Third-year Biology Pre-Med major, Essence Blankinship, explains her troubling experience with off-campus parking.
“At one point I didn’t invest in a parking permit because I didn’t have the funds to purchase one. I figured that it would be smart to charge it to my student account but I couldn’t. I’m on a tuition repayment plan with the university and because of that, they don’t allow you to make student charges. I was confused because if I’m paying off my tuition, what would make them think I wasn’t going to pay off my parking permit?” said Essence.
The only options left for students with vehicles and no parking permits, are metered parking areas, which are $1.25 an hour, or off-campus parking.
“I parked on the side street by the Science-Chemistry Building, the Education Building side street, and the side street by Pickleman’s. I noticed that even students who had parking permits were parking off campus. That’s when I realized two shocking things.” Essence said.
“First, most students were wasting money on parking permits. Second, there’s a minimal amount of parking spaces for the majority on campus.” stated Essence.
Statistics show that in 2016 there were 25 percent of undergraduate women who were sexually assaulted while on campus grounds. Parking farther away from campus only heightens that number, especially if it’s night time.
Essence describes the fear she had on her long walks across campus to her evening classes.
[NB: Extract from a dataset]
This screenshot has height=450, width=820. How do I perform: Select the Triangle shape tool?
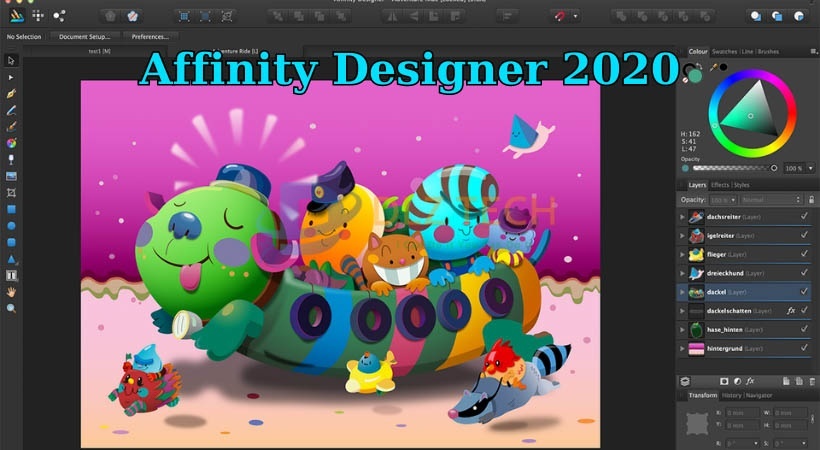pyautogui.click(x=12, y=258)
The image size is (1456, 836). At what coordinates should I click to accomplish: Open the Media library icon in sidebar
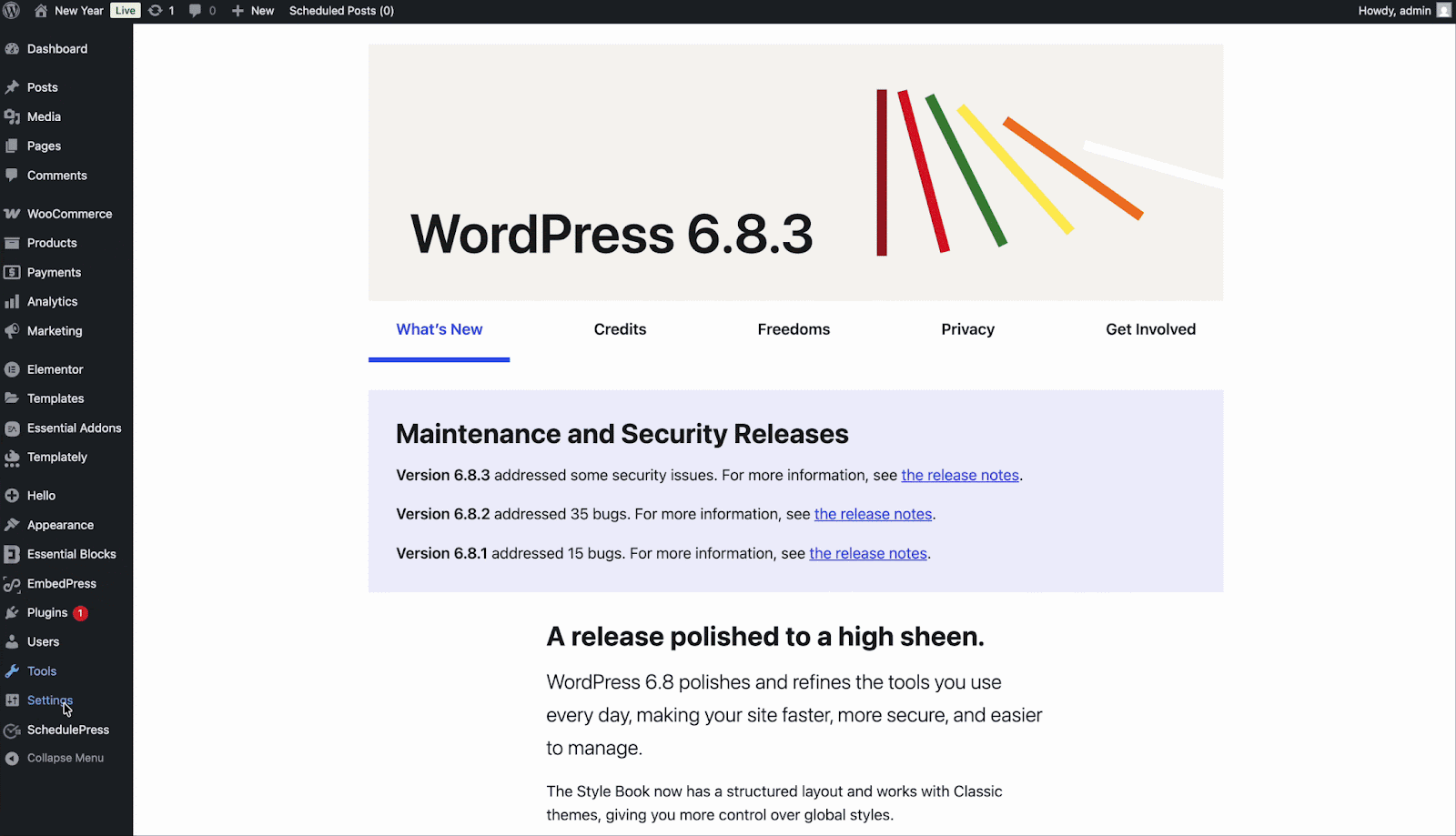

“Not having a parking permit didn’t only inconvenience me, but it endangered me. Being a female made me paranoid about my safety at night. I felt like my safety was at risk because our campus isn’t private. Therefore, it’s a lot of homeless people and bus riders surrounding you. Every time I had an evening class, I kept my taser charged and made sure to always be on the phone with someone. It’s unfortunate that I had to take those extreme measures for safety when that’s the university’s job.” said Essence.
With the many problems college students face such as academic struggles, relationship issues, extracurricular activities commitments, jobs and internships, etc., Essence states that parking off-campus only added to this list of problems.
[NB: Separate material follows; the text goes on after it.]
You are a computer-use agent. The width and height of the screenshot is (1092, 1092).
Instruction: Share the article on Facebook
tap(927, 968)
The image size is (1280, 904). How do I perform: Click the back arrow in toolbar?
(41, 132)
“Not having a parking permit caused me both mental and physical stress. I didn’t have the funds to purchase one so I had to charge it to my personal credit card, which caused me financial hardship.” Essence explained.
She also noticed that faculty and staff were privileged to have more parking than students.
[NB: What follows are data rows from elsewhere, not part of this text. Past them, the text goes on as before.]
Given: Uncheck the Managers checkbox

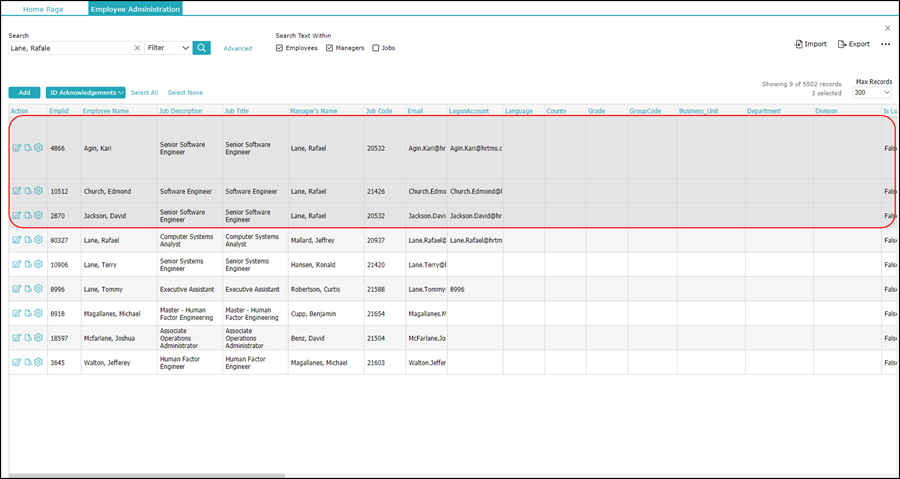Looking at the screenshot, I should pos(329,48).
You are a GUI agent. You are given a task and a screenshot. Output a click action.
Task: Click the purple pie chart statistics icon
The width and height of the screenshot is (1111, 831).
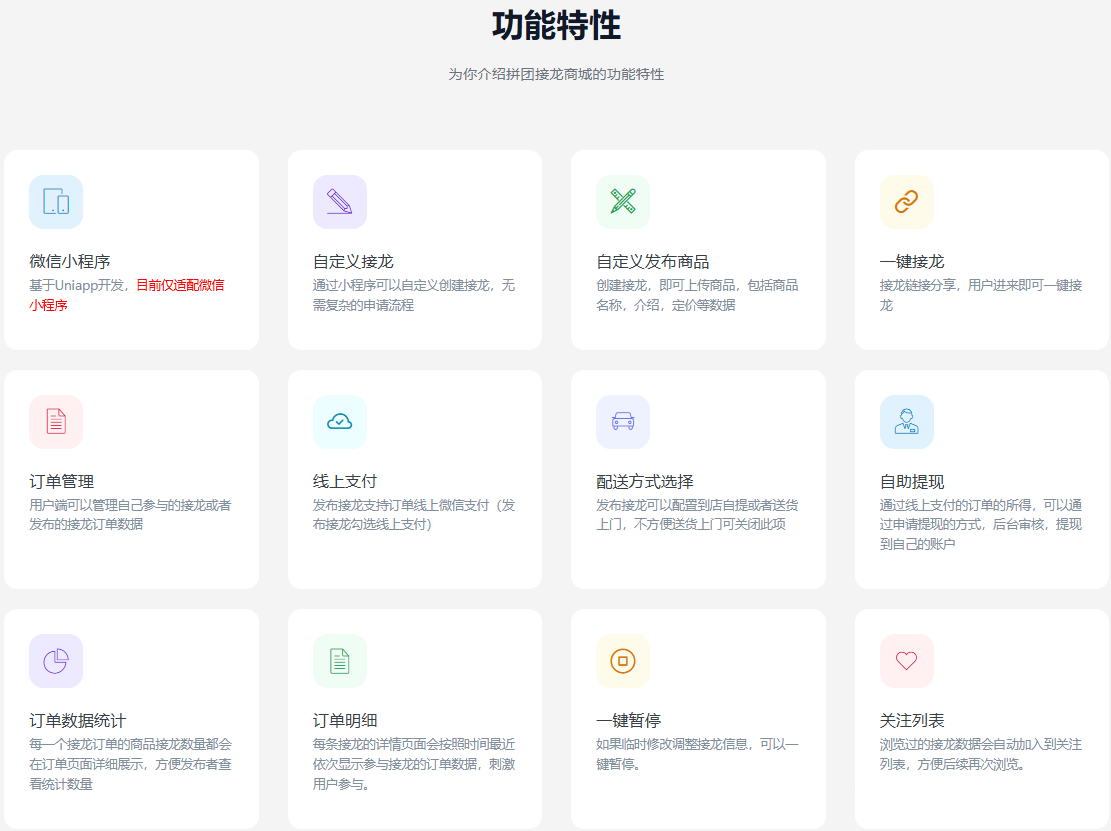56,661
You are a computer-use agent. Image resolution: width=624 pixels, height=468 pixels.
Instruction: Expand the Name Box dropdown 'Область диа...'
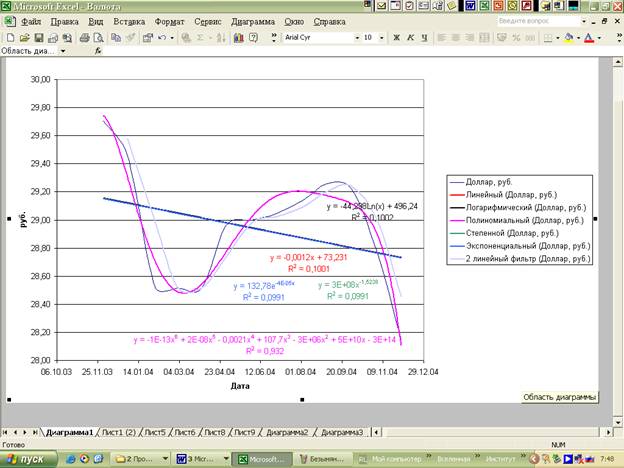point(65,50)
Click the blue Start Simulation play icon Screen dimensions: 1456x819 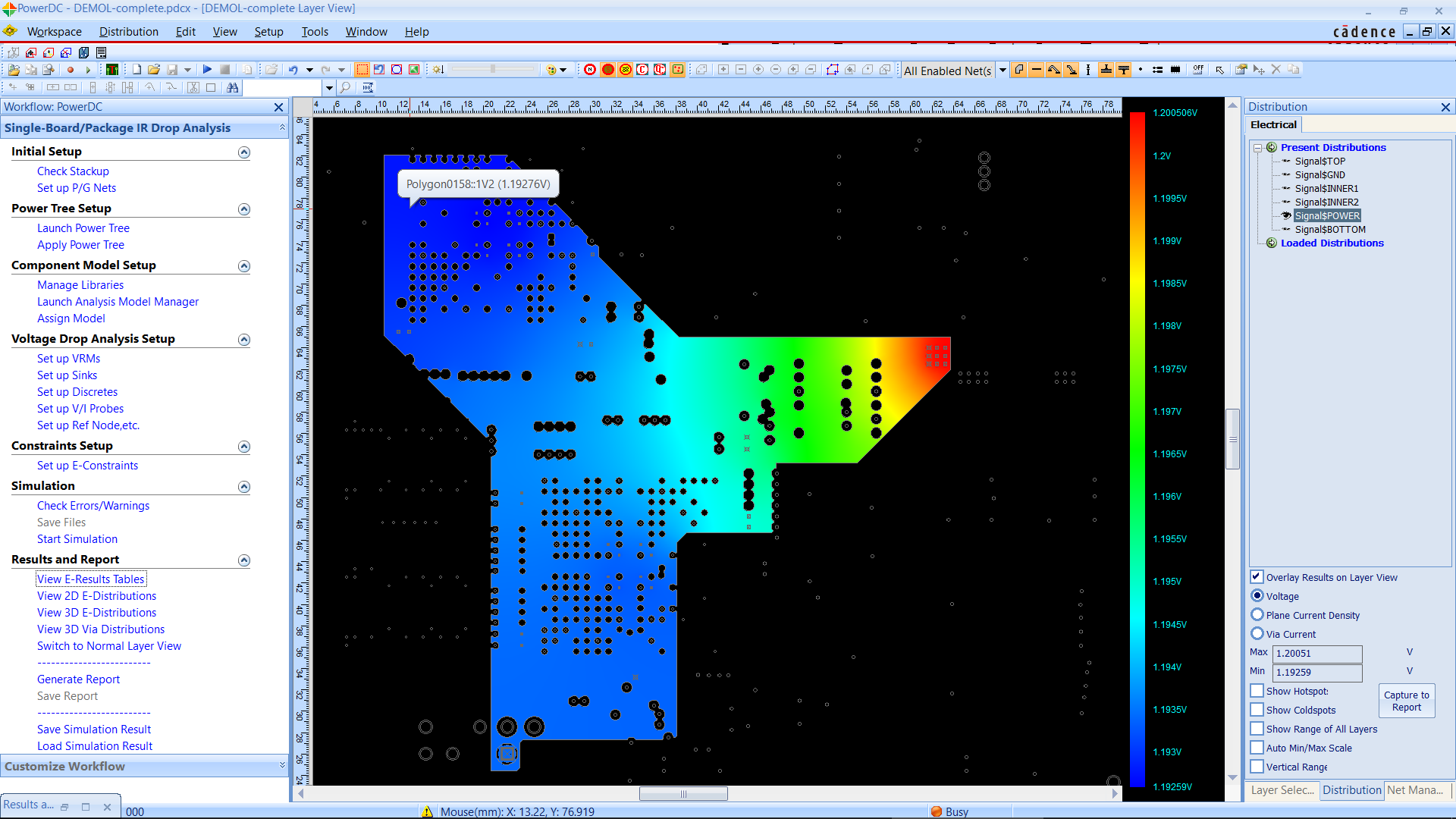207,70
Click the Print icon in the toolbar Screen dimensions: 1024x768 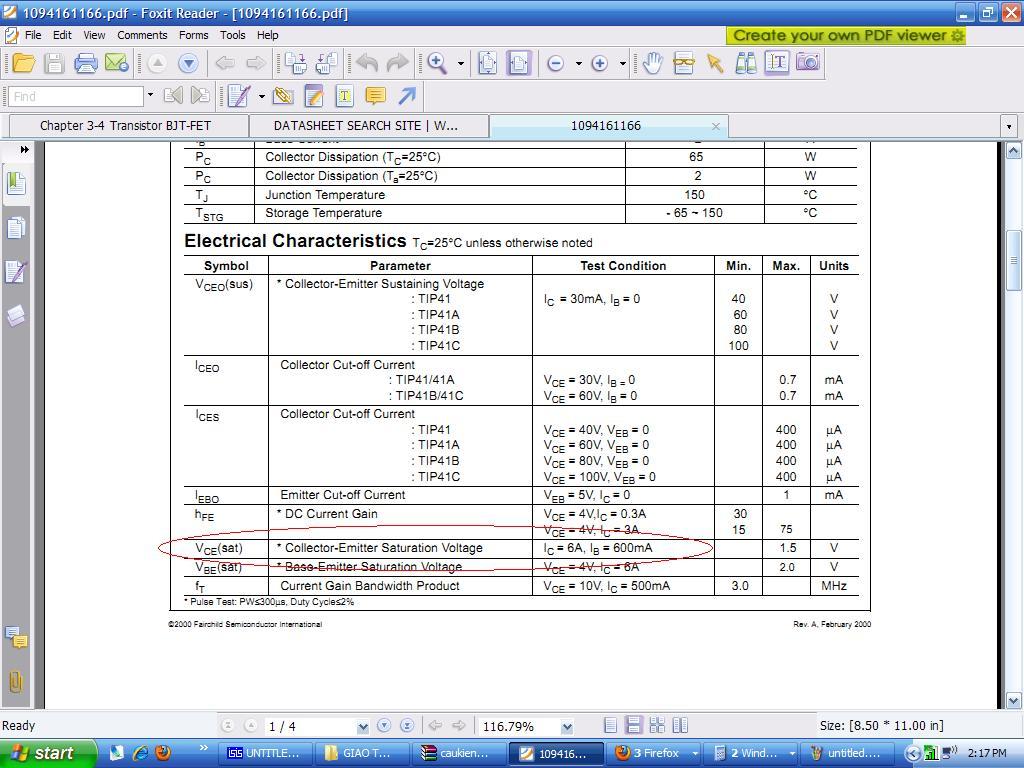pyautogui.click(x=85, y=63)
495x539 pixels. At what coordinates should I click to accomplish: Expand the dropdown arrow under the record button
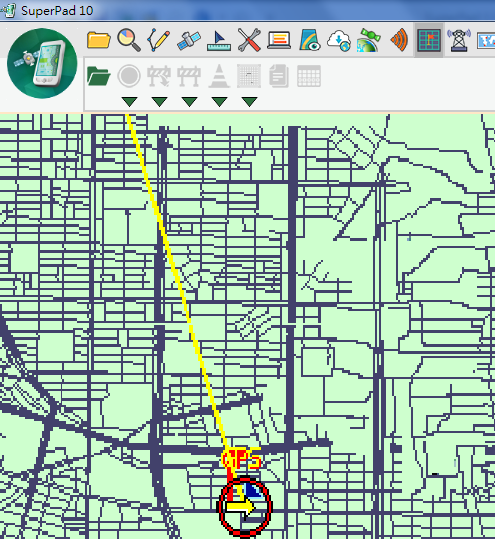click(x=130, y=101)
“I notice it every day, especially by the Miller Nichols Library. To be honest, it’s not fair. Especially when you notice that not a lot of faculty and staff use the parking spots that are assigned to them.” said Essence.
Like many students who are tired and frustrated with off-campus parking, Essence eventually bought a parking permit, but not for the reason you think.
“I recently had surgery in January and it caused me not to be able to walk for long periods of time. I can barely drive. The long walks were putting a strain on my health and my body couldn’t take it anymore. I had no choice but to surrender another expensive payment to UMKC.” said Essence.
With such a life-altering experience, Essence didn’t want to just share her story, she wanted to propose solutions to this ongoing problem.
“I suggest that UMKC make parking more affordable and easily accessible to students.” said Essence.
Sounds like the most logical answer, but she also offered a technological solution.
“Once parking passes are purchased, there should be a system where Parking Operation employees can search if a permit was bought according to the license plate. Instead of ticketing students when we’ve spent nearly $135+ on a plastic parking pass that only gives 4-5 options of limited parking.” –Essence Blankinship.